Yavorcik, a failed 2008 independent Mahoning County prosecutor candidate, was found guilty March 25, 2016, of eight felonies: one count each of engaging in a pattern of corrupt activity, conspiracy and tampering with records, two counts of money laundering and three counts of bribery.

He was sentenced by Judge Burnside on April 22, 2016, to five years’ probation, including the first year on house arrest – which he served 11 months and was released from serving the final month because he did so without violation.

Also, his law license was suspended for five years, he was required to undergo alcohol-abuse treatment – which was terminated June 1, 2017 – and ordered to serve 200 hours of community service.

In last week’s decision, the court wrote: “The trial court erred in denying Yavorcik’s motion for judgment of acquittal for lack of venue. As a result, Yavorcik’s conviction cannot stand. It is mandatory that venue be proven beyond a reasonable doubt before a conviction can be sustained.”

Judge Burnside was ordered to vacate the judgment.

She is holding off on doing so and gave prosecutors until June 24 to file an appeal with the Ohio Supreme Court.

The attorney general’s office is still reviewing the court ruling and determining if it will appeal to the Supreme Court.

But it’s hard to imagine that with all of the time and money invested by prosecutors that they’ll just simply let this one go.

In hindsight, prosecutors should have probably had the Oakhill corruption investigation – which also snared former Youngstown Mayor John A. McNally and ex-Mahoning County Auditor Michael V. Sciortino, who took plea deals and were sentenced to probation – in Mahoning County. Judges here would have quickly recused themselves and a visiting judge would have been assigned.

That visiting judge would have likely imposed harsher sentences on Yavorcik and Sciortino – and possibly Mc-Nally – than Judge Burnside.

Doughten called the appeals court’s ruling “a very important decision that should impact on prosecutorial overreach in the future.”

If the case is appealed to the Supreme Court, Doughten said he believes his side will win.

Prosecutors alleged a conspiracy started in 2006 to impede the move of Mahoning County’s Department of Job and Family Services from a Cafaro Co. subsidiary-owned property on Youngstown’s East Side to the county-owned Oakhill Renaissance Place, the former Forum Health Southside Medical Center on the South Side.
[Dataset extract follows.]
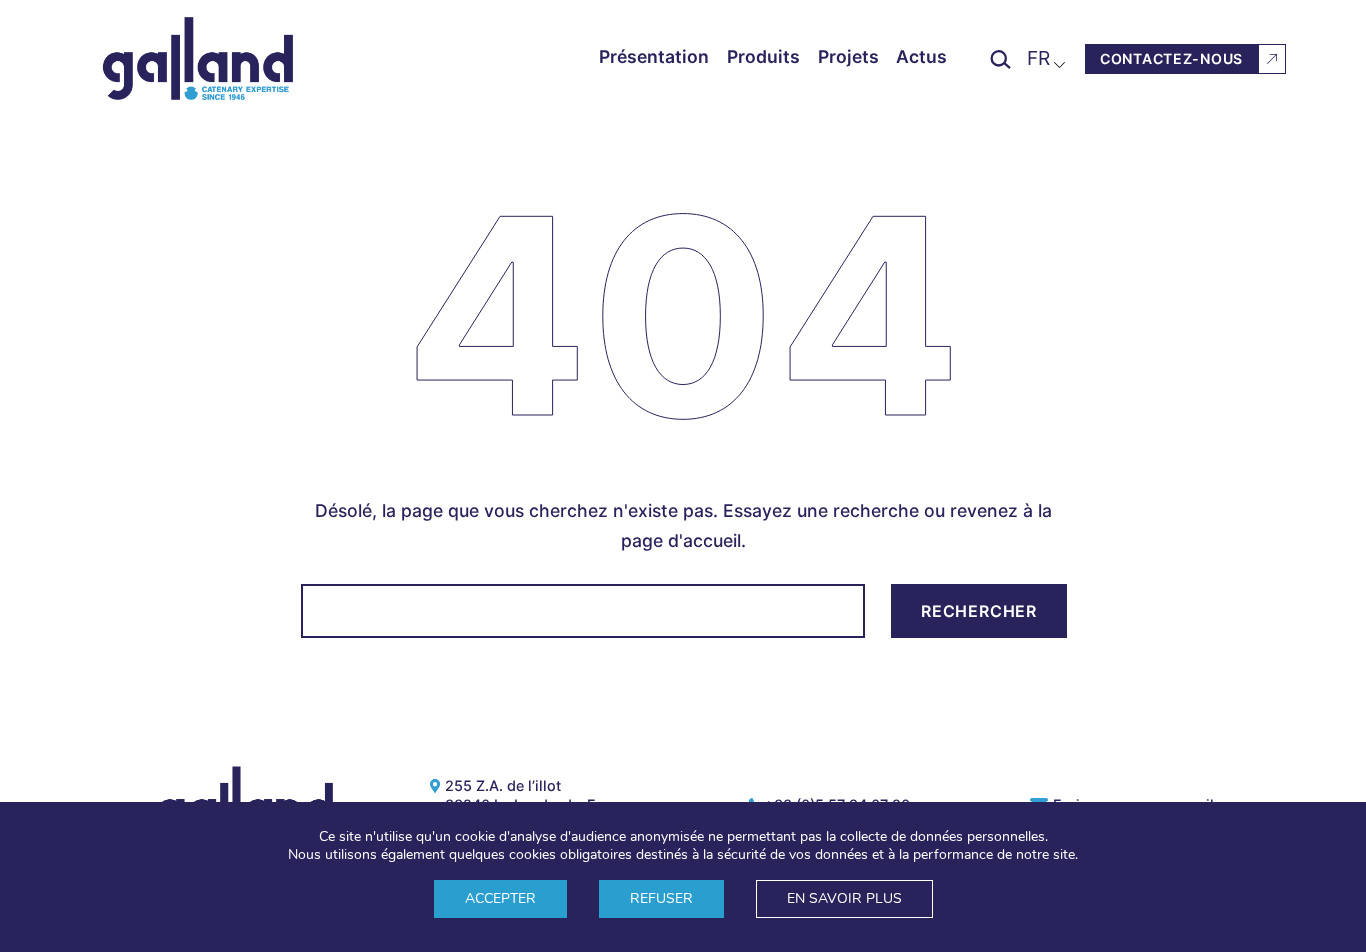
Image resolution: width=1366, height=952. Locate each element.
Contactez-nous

Prosecutors say Yavorcik joined the conspiracy in 2008 when he ran for prosecutor. The jury convicted Yavorcik of illegally taking about $140,000 in bribes to kill the Oakhill probe if he were elected. He lost that election by 38 percentage points to incumbent Democrat Paul J. Gains.

But the court of appeals ruled that “there is no venue in Cuyahoga County either because a pattern of corrupt activity has not been established” and “the evidence demonstrates that Yavorcik’s nexus with Cuyahoga County is nonexistent.”